If you’re still with me, but skeptical, you might be wondering, If these guys love the animals as they claim, why do they kill them? I might not answer this question to your satisfaction, but I promise that, as the story unfolds, I will never wander too far from it. I would like to come out of this process with a good answer for myself. Therefore I have enlisted a great variety of writers, hunters, writer/hunters, and thinkers from the past century to give me some perspective on the rise and fall of hunting in my life and theirs. Hunting, like boxing, has attracted more than its share of eminent hacks, Nobel Laureates, and Pulitzer Prize winners.

Doug Elsasser, Peter Nash, Scott Smith, Terry Myles, Richard Ford, Ian Pitfield, Al Purkess, Raymond Carver, Lennie Hollander, Bill Robertson, Ken Bindle, Bonace Korchinsky, Mosey Walcott, Bill Watson, Bob Calder— these are some of the hunters I have known. Any one of them could have testified to my conduct in the field. Most of them would say that Carpenter was better with a shotgun than with a rifle; that he was a better dog than a marksman; that he started losing it in his late forties; that his sense of direction depended on whether he was carrying a compass, and even then it wasn’t that great; that he was loath to try a long shot and timid around bulls; that as walkers go, he was not bad for distance.

Readers can be grateful, then, that this is not so much about me as about the hunt.

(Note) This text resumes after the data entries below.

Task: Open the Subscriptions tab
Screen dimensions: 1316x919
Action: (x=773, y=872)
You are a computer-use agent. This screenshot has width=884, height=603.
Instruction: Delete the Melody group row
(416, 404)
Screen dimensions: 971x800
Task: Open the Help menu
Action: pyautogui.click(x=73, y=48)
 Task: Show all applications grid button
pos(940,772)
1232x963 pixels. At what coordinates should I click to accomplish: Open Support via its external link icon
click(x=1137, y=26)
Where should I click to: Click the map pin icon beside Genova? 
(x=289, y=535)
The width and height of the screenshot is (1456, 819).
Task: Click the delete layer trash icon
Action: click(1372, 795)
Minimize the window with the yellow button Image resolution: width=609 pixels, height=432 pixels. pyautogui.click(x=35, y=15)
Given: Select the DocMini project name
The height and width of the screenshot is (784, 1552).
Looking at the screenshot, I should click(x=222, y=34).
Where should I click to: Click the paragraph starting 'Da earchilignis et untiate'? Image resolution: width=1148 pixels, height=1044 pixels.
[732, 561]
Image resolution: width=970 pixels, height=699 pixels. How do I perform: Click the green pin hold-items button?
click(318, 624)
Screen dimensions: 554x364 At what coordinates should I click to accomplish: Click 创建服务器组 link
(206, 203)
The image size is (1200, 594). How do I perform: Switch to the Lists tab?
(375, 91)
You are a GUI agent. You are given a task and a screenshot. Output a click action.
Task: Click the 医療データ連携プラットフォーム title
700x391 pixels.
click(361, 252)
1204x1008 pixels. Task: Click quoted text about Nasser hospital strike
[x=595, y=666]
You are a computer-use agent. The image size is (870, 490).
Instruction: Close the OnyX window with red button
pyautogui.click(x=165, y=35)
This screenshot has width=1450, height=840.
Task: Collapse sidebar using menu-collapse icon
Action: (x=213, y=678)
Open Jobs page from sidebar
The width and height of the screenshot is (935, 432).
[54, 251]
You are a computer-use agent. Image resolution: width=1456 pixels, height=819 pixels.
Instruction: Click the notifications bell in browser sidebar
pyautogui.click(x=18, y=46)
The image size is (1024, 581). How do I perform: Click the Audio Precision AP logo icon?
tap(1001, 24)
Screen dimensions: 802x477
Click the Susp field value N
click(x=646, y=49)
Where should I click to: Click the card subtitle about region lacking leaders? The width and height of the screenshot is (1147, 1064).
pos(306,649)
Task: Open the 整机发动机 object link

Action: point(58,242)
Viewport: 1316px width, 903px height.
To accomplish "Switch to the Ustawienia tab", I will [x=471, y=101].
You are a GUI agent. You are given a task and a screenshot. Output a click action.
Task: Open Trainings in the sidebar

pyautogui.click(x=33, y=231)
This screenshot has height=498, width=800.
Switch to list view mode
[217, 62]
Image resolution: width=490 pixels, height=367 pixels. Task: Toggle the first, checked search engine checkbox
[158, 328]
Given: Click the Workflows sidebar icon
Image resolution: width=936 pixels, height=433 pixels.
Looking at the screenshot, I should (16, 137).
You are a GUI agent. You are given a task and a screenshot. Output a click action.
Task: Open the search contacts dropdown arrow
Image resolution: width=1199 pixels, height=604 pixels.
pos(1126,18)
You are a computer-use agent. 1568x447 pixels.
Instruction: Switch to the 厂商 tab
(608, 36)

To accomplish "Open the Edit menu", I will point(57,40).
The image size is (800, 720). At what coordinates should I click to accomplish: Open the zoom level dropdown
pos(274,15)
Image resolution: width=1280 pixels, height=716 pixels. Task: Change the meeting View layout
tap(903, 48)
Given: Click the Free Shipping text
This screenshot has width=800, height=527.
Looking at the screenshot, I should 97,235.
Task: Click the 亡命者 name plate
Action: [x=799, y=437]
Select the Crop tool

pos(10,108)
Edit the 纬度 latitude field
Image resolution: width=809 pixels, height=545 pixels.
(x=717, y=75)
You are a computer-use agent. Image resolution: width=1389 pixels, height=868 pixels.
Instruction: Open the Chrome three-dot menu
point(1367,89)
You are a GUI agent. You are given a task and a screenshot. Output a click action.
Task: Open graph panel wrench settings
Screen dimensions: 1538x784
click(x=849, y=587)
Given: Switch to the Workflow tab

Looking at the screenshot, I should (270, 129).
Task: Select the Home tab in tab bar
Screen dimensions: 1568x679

If I accomplish only one thing in this account, I hope it will be to narrow the gap between those who did and those who didn’t, between those who speak well of hunters and those who disapprove of them. You might say that I have one boot in the hunter’s camp and a Birkenstock in the camp of the nonbeliever.

For the idea and for your patience, Rob, I thank you. I hope you will agree that late is better than never.

And Currie, I am happy to say that your campaign has borne fruit. By the way, I think it would be a great idea if you were to write a book-length verse epistle on accounting practices in ancient Carthage. Better get started. Time waits for no man.

I am indebted to many people whose reflections on hunting have broadened my own knowledge considerably. Most of these have been mentioned in the text and in the list of sources at the end of the book. But I should add the names of those who helped to steer me into good habitat in order to write this book: Warren Cariou, Tim Lilburn, and Bob Calder, who are all either nonhunters or ex-hunters. I would like to thank Trevor Herriot for reading my manuscript and offering suggestions and criticism during a very busy time in his own life. I owe a debt of thanks to Honor Kever, my first reader and soulsustainer. I must thank my editor, Nancy Flight, who rode this project through three very different drafts and whose words guided me into my strengths as a writer and away from my weaknesses. I would also like to thank the Saskatchewan Writers/Artists Colony Committee of the Saskatchewan Writers’ Guild for the chance to work on this manuscript during the winters of 2007, 2008, and 2009. Our hosts were Abbot Peter Novekosky and Father Demetrius and the hospitable monks of St. Peter’s Abbey, nonhunters every one. I owe a big thank-you to Kathy Sinclair, whose advice, erudition, criticism, and forbearance kept the fire going, and to my eagle-eyed copy editor, Iva Cheung. And a final thank-you to Doug Elsasser for his woodsy wisdom and for his patience with me as perpetual apprentice in the finer points of hunting.